Eventual consistency, while being consistent

Hey,

I have the following scenario:

  • Kick off Lagom Process 1, that eventually saves something to the database via read side processor.
  • As soon as that happens, I want to execute Lagom Process 2 which queries the database, and the data from process 1 needs to be there since it depends on it.

Now, if I understand correctly, there is no guarantee, when the data from process 1 will be written, so I cannot hardcode a constant delay between the two processes.

What is the best way to deal with this?

You could have Process 1 publish an event to a topic on the message bus, and have Process 2 subscribe to that topic (see https://www.lagomframework.com/documentation/1.4.x/scala/MessageBroker.html).

The event could either carry the needed information (Event-Carried State Transfer, see https://martinfowler.com/articles/201701-event-driven.html), or Process 2 could just be notified ( Event Notification) and then call an API from Process 1 to get the needed information.

The data should be transferred in either an event or through an API call. Process 2 should never access the database of Process 1 directly (see for example the first principle of https://isa-principles.org).

I had the similar requirement in the past.

I calculate the value of the portfolio and save to the readside database, then I needed some other process to read that value from the database, create some other data using the queried data.

I tried many tricks including the putting the thread to the sleep for 20 seconds before the query gets fired.

Long story short, I figured that I should get out of this kind of linear & sequential thinking of designing my processes, and I need to think more from the event centric perspective.

I solved that problem by publishing that calculated portfolio value to the kafka topic, and let the other service to start its process once it receives the new portfolio value. I think what Lutz explained above is exactly this.

1 Like

Want to follow up this discussion.

So the solution to this is waiting for the data to be available on the database?

Let say I process all the events on the read side once 5 seconds, I will have a delay of 5 seconds?

Let’s say that process A adds something to a List, and after that I want to recover the List (including that new item that I added). I should wait 5 seconds to get the data, right?

No, I’d just reiterate what lutzh and lejoow said, the answer is explicitly NOT to wait because there’s no way to know how long to wait. The read side processor might be backlogged for example.

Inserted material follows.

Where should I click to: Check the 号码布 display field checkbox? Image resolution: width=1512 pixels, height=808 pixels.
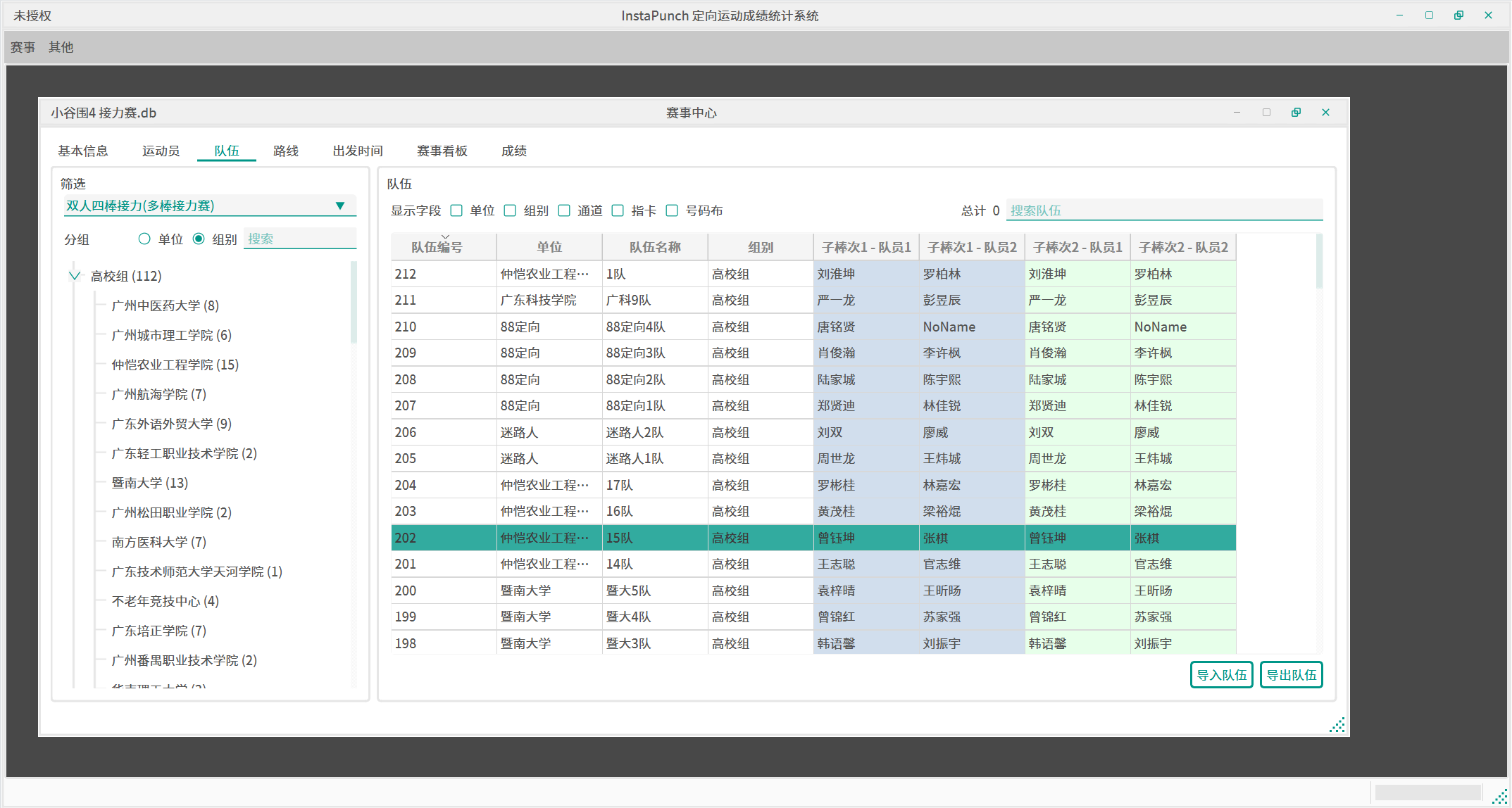pyautogui.click(x=672, y=210)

The answer is to find some other event driven way to solve the problem. As lutzh said that might be sending a Kafka message with all of the information, or it might be publishing an event that triggers a callback to an API.

Thanks for answer,
When should I send this Kafka message with all the information? It should be before read side process the event (if not I will not have the new information and it will be the same as waiting)
With all the information (in the example that I’m telling) we refer to all the elements of the list?